Você vê alguma diferença na gordofobia sofrida por mulheres e homens?

Sem sombra de dúvidas.

A pressão estética sofrida pelas mulheres ainda é muito maior e mais ampla que a sofrida pelos homens – mesmo os homossexuais – uma vez que ela é secular. Por consequência, a gordofobia sofrida por mulheres costuma acompanhar maior humilhação, uma vez que a mulher tem uma obrigação social de permanecer magra e jovem. Tudo que lhe acontecer de ruim, como mulher gorda, será percebido como consequência da forma de seu corpo. Aqui inclui-se violência doméstica – seja moral e psicológica ou física e até patrimonial, violência obstétrica, e violência moral no trabalho. Mas essa lista é grande, já que a sociedade enxerga o corpo da mulher gorda como público e, portanto, passível de comentários e violências diversas.
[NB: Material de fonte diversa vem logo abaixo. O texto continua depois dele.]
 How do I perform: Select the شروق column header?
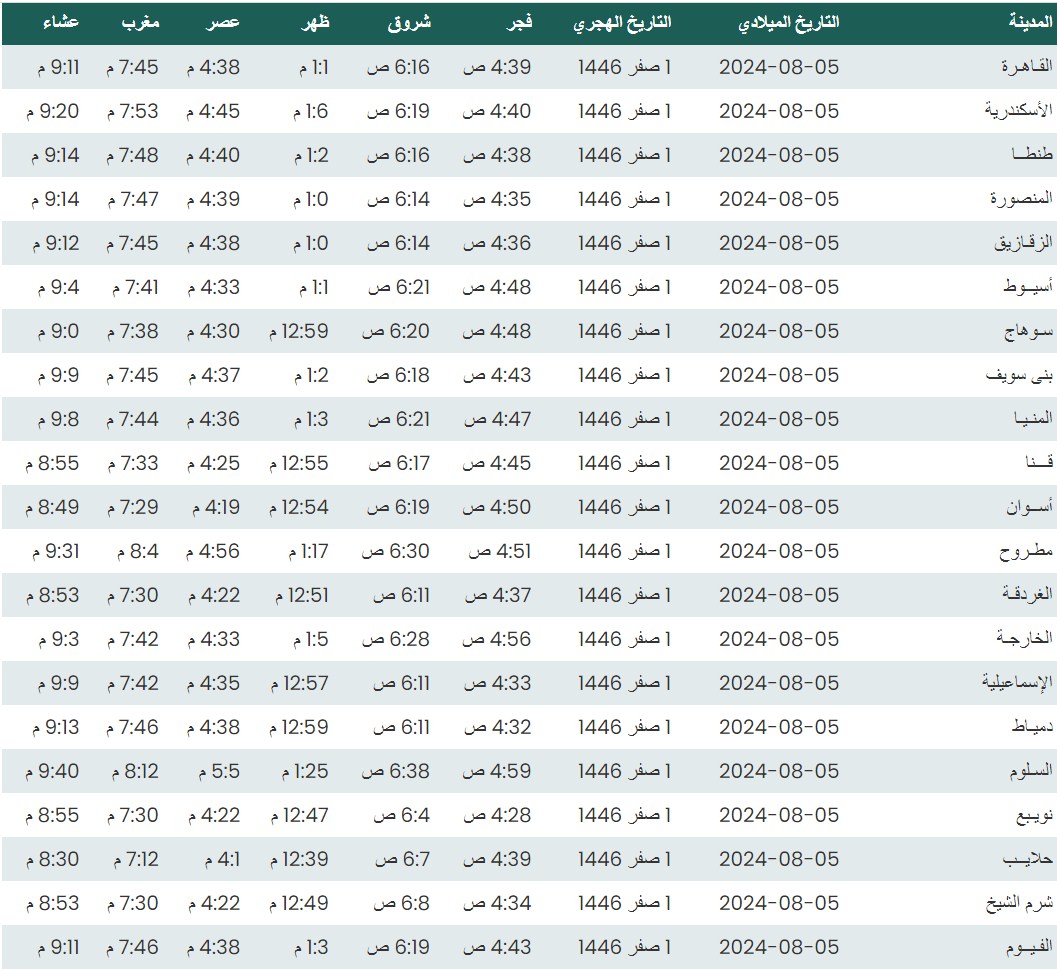[x=410, y=22]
Você pode nos citar formas de como a sociedade pode melhorar em relação à gordofobia?

O debate é fundamental.

É necessário admitir que a gordofobia é um problema sócio-cultural e que, portanto, tem que ser enfrentado. Não basta que a Constituição Federal estabeleça que todos somos iguais. Precisamos garantir essa igualdade. Desconstruir a ideia de que todo corpo gordo por si só é doente é o primeiro passo. Além disso, por óbvio, é preciso que pessoas vistas como padrão busquem informação e estejam dispostas a abrir mão de certos privilégios, aliando-se à causa

A gordofobia está relacionada a algum outro tipo de marginalização?
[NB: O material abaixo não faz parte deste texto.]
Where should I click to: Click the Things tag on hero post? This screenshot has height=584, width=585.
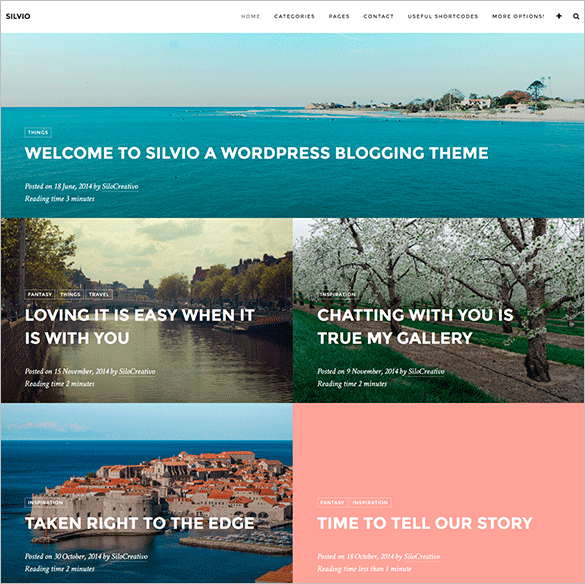(x=38, y=132)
Como tudo, classe e raça também perpassam a questão da gordofobia.

A marginalização é muito maior entre mulheres negras periféricas ou de classe baixa, que enfrentam gordofobia diariamente, ainda que pelo ato de ter que passar em uma catraca ou não ter condições de pagar o preço de roupas maiores. Essas mulheres serão vistas como ainda mais dissonantes, uma vez que a mulher negra é ainda mais objetificada que a mulher branca, tendo o padrão sido estabelecido não apenas como magra, mas curvilínea. Assim, essa mulher fere a ideia da corponormatividade que, diga-se de passagem, é branca.